Les contraintes ne s’arrêtent pas au stade de la construction des logements. Les petits propriétaires doivent s’adapter à toujours plus d’obstacles pour louer leurs biens. Il suffit de mentionner le diagnostic de performance énergétique (DPE), introduit en 2006, qui fait suite à une directive européenne du 16 décembre 2002 sur la performance énergétique des bâtiments. Ce dispositif classe les logements selon leur consommation énergétique de la lettre A à G. L’objectif du gouvernement est d’atteindre un parc immobilier de catégorie A ou B d’ici 2050 pour se conformer à la réglementation européenne. Problème : à l’heure actuelle, cette note ne concerne que 5 % des logements. Le niveau d’arbitraire est tel que les méthodes de calcul du DPE changent régulièrement.

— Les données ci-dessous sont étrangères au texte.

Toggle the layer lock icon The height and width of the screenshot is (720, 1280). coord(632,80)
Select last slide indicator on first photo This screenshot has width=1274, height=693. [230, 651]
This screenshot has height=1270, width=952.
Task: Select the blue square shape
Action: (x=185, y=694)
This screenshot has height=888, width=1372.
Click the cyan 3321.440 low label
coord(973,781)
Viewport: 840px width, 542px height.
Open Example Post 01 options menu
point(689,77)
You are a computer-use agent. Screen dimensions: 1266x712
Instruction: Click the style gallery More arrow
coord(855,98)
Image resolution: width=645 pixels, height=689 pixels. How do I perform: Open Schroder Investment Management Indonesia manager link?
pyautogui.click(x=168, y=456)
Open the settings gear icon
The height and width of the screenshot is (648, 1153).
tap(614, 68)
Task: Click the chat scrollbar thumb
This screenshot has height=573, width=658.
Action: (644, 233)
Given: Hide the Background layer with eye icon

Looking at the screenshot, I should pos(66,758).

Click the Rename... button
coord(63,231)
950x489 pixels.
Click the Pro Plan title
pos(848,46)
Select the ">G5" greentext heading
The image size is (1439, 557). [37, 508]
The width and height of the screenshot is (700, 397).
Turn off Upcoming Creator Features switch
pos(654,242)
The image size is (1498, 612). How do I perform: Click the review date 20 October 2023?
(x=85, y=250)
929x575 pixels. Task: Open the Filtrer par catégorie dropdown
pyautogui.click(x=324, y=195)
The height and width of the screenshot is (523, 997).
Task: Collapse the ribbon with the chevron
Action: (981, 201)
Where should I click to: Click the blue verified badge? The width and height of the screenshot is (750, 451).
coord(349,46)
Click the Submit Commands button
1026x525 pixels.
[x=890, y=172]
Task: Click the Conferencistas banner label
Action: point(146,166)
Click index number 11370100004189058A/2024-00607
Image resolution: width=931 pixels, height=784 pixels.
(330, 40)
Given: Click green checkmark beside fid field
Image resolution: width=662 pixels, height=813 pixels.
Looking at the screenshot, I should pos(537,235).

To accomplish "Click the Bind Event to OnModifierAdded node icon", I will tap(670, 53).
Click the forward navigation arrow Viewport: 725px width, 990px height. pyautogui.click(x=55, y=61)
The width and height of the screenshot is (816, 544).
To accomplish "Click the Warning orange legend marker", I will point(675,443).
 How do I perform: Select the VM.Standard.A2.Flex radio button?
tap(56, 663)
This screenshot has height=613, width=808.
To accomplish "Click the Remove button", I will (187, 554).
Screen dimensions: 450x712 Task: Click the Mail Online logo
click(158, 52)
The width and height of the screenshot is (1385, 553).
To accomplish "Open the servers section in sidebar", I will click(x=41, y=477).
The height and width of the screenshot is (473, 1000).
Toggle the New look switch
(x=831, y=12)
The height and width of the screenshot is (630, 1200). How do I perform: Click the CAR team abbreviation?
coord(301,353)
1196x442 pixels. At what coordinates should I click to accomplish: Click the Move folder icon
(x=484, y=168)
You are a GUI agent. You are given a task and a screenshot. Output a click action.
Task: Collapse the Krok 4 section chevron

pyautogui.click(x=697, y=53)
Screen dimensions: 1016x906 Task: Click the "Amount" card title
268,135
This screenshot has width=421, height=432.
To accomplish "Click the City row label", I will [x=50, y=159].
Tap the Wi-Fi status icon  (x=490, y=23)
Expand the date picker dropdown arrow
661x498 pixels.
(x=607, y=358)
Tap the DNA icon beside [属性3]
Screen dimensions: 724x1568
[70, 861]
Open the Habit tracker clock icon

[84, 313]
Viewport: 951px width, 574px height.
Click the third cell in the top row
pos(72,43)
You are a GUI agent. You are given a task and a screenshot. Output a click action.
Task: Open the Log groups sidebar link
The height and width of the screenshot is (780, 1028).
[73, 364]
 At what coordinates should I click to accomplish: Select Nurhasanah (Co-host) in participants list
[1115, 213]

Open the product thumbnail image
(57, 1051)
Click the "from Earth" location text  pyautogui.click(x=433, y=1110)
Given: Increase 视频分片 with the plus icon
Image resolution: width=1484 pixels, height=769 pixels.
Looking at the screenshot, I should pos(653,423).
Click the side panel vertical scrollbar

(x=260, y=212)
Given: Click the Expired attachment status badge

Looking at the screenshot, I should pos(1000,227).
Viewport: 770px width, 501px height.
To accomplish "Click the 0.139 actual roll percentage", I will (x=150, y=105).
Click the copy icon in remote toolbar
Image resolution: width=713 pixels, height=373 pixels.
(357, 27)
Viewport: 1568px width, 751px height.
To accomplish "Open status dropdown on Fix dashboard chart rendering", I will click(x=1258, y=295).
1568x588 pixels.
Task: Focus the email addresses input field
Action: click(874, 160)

Depuis la dernière modification en 2021, le groupe SeLoger a ainsi constaté une hausse mécanique des logements classés F ou G, appelés “passoires thermiques”. De nombreux propriétaires ne peuvent déjà plus réaliser de plus-value malgré un investissement immobilier souvent conséquent, puisque les logements dont la consommation énergétique dépasse 450 kWh par m² sont interdits à la location depuis le 1er janvier.

Bien sûr, l’État a pensé à tout : grâce aux subventions MaPrimeRénov’, les bailleurs auront la chance de bénéficier d’une aide publique pour rénover leur maison individuelle ou leur appartement en habitat collectif. L’Agence nationale de l’Habitat (Anah) revendique ainsi plus de 718 000 logements rénovés en 2022 pour un montant de 3,4 milliards d’euros. Pour atténuer les conséquences néfastes des réglementations sur les “passoires thermiques”, l’État est donc contraint de distribuer des subventions pour une politique de rénovation énergétique aussi coûteuse que dangereuse pour l’accès au logement. Il existe pourtant une alternative à l’approche dirigiste et autoritaire de l’UE. Dans une situation de marché libre et concurrentiel, rien n’empêche aux locataires et particuliers de s’associer librement, et d’exiger des méthodes d’évaluations de la consommation énergétique des logements. Ils pourraient non seulement bénéficier d’une offre plus abondante sur un marché moins tendu, mais aussi inciter les propriétaires à rénover leurs biens pour répondre à leurs exigences légitimes.